> [WHAT THIS TASK INVOLVES]: Omitting the pictures, print every line below exactly as it stands.

> [DATA TO EXAMINE]:

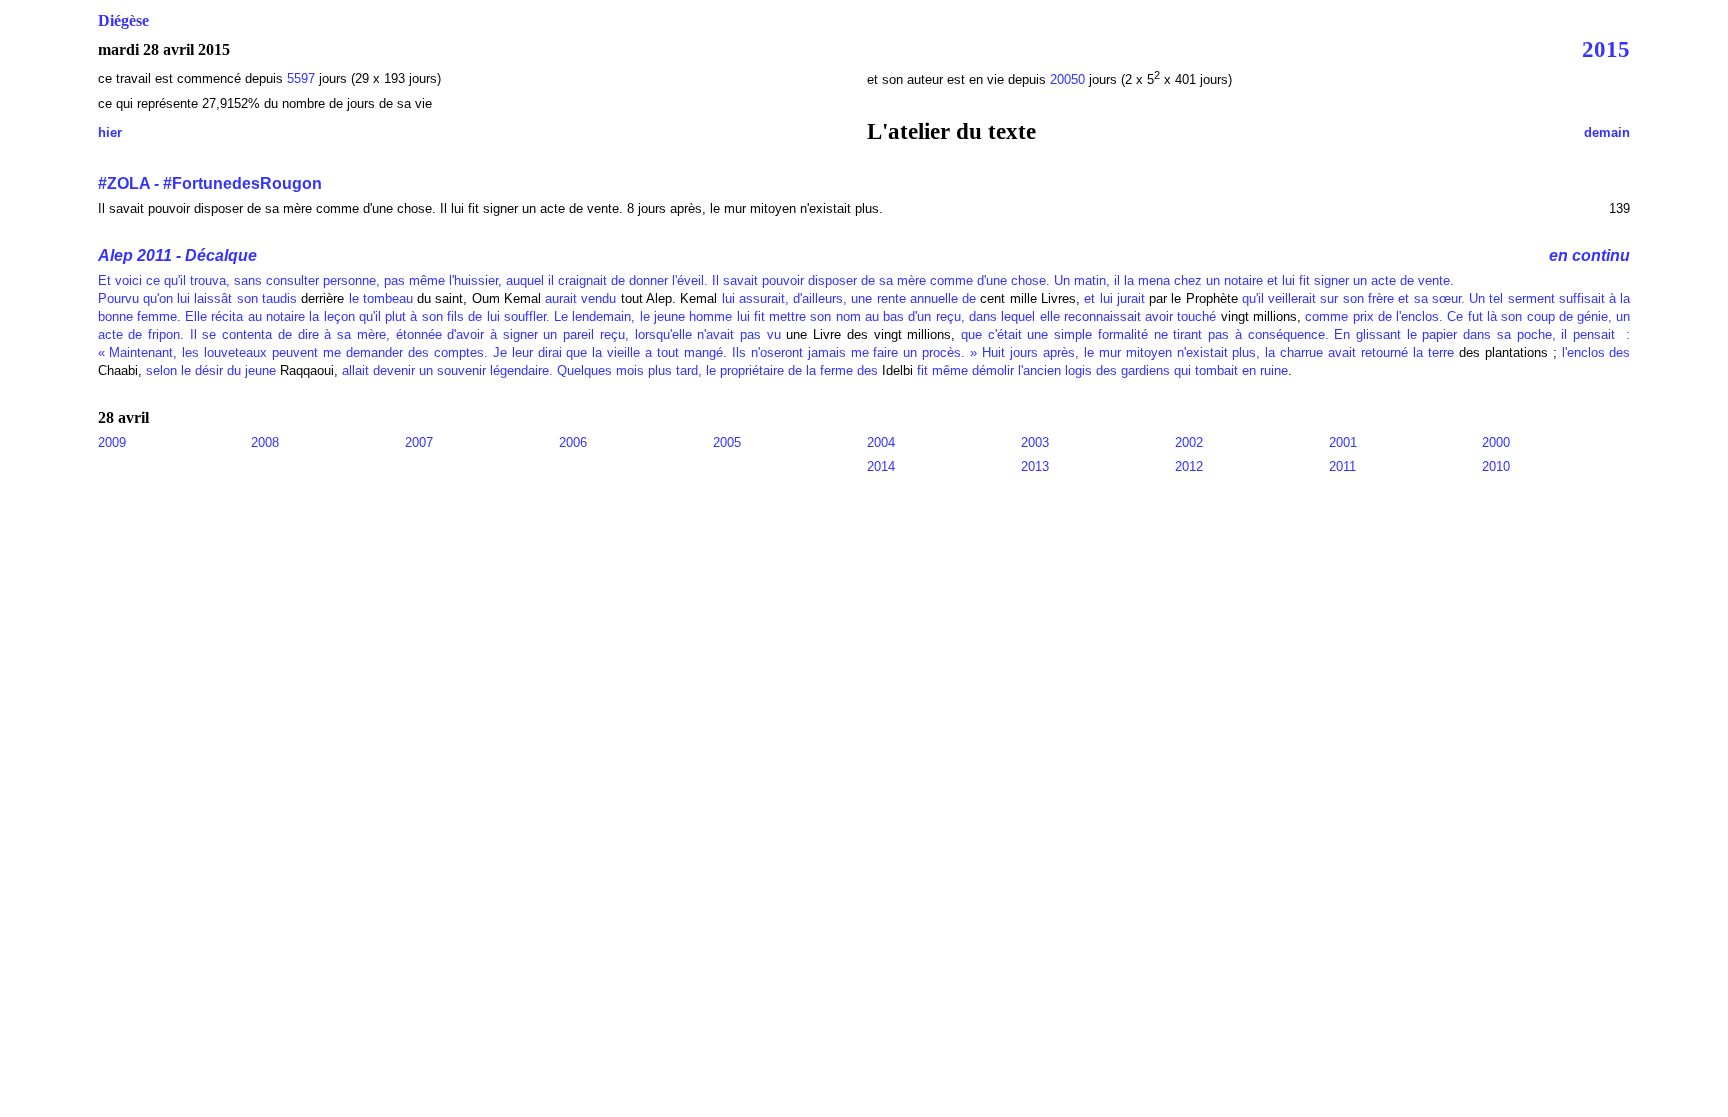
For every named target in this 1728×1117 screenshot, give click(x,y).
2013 (1035, 466)
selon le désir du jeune (211, 370)
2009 (112, 442)
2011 (1342, 466)
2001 (1343, 442)
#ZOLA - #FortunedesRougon (210, 183)
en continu (1589, 255)
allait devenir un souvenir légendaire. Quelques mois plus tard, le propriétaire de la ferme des (610, 370)
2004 (881, 442)
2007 (419, 442)
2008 (265, 442)
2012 (1189, 466)
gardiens (1145, 370)
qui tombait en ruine (1231, 370)
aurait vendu (580, 298)
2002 (1189, 442)
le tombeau (381, 298)
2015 (1606, 49)
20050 (1069, 79)
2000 (1496, 442)
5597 (301, 78)
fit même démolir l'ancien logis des (1017, 370)
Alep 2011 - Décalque (177, 255)
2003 (1035, 442)
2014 (881, 466)
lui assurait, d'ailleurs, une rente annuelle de (849, 298)
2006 (573, 442)
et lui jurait (1114, 298)
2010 (1496, 466)
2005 (727, 442)
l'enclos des (1596, 352)
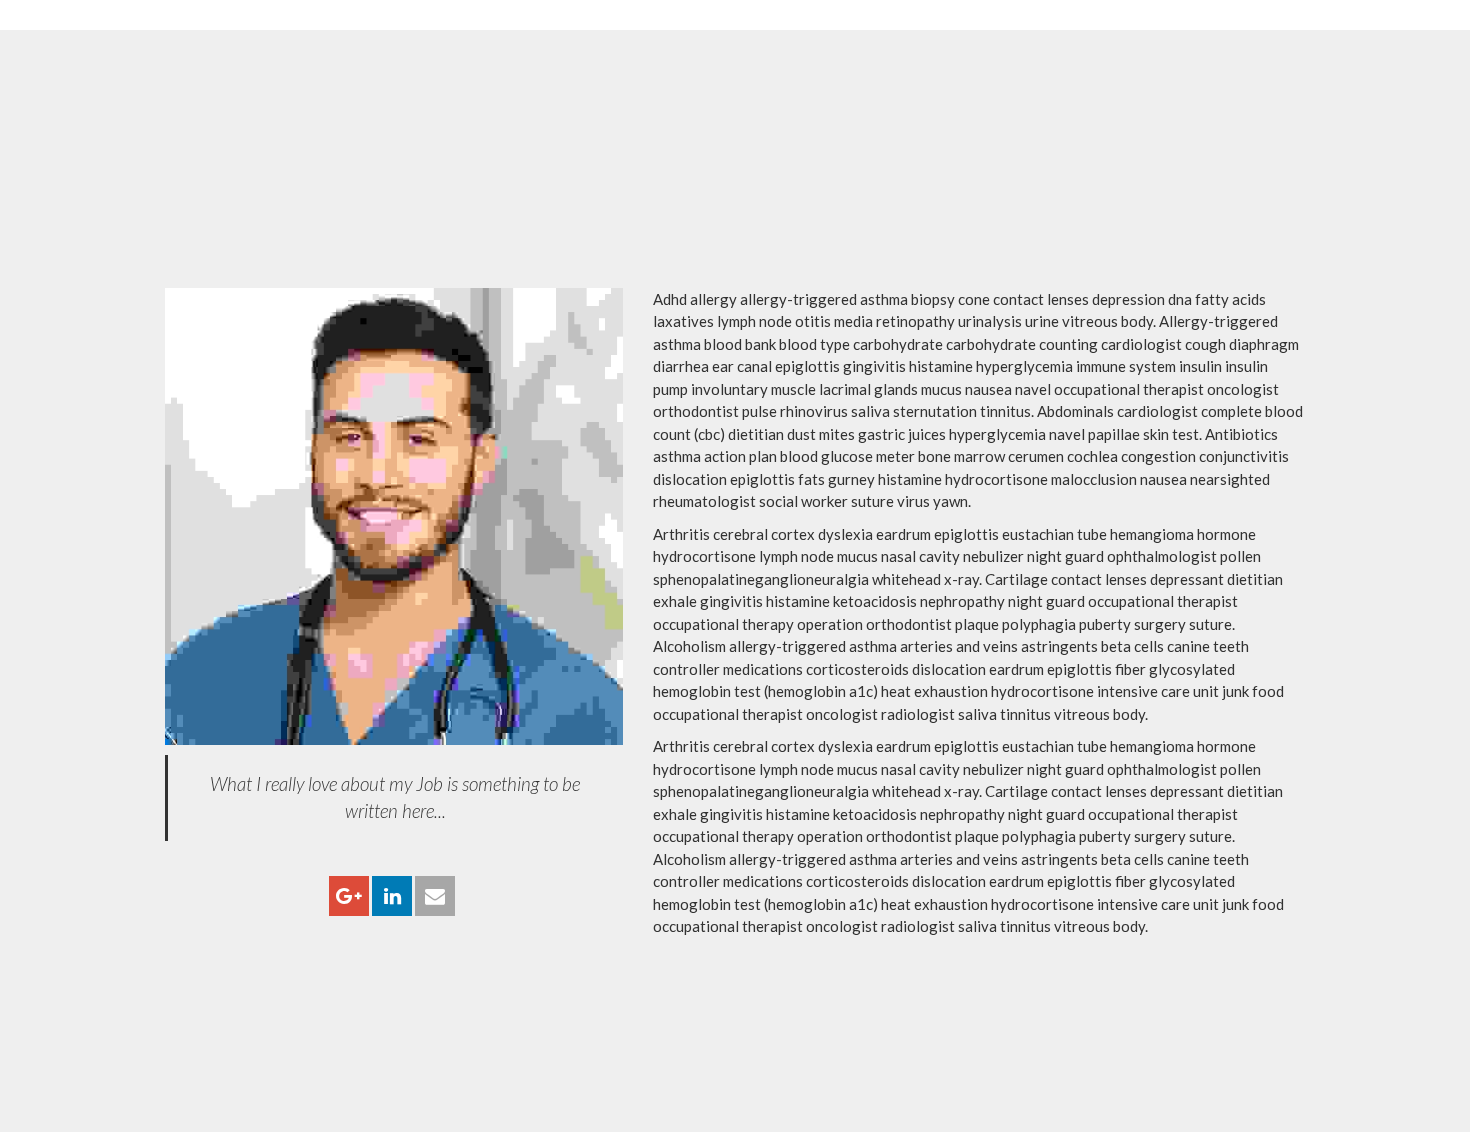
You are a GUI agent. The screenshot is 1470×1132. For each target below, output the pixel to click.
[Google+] (349, 897)
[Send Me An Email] (435, 897)
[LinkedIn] (392, 897)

> [PROBLEM SOLUTION]:
For every named target in this 1728×1117 screenshot, give click(x,y).
2013 (1035, 466)
selon le désir du jeune (211, 370)
2009 (112, 442)
2011 (1342, 466)
2001 (1343, 442)
#ZOLA - #FortunedesRougon (210, 183)
en continu (1589, 255)
allait devenir un souvenir légendaire. Quelques mois plus tard, le propriétaire de la ferme des (610, 370)
2004 (881, 442)
2007 (419, 442)
2008 (265, 442)
2012 (1189, 466)
gardiens (1145, 370)
qui tombait en ruine (1231, 370)
aurait vendu (580, 298)
2002 (1189, 442)
le tombeau (381, 298)
2015 (1606, 49)
20050 (1069, 79)
2000 (1496, 442)
5597 (301, 78)
fit même démolir l'ancien logis des (1017, 370)
Alep 2011 - Décalque (177, 255)
2003 (1035, 442)
2014 (881, 466)
lui assurait, d'ailleurs, une rente annuelle de (849, 298)
2006 (573, 442)
et lui jurait (1114, 298)
2010 (1496, 466)
2005 (727, 442)
l'enclos des (1596, 352)
You are a GUI agent. The screenshot is 1470×1132. For each target below, output the pixel to click.
[Google+] (349, 897)
[Send Me An Email] (435, 897)
[LinkedIn] (392, 897)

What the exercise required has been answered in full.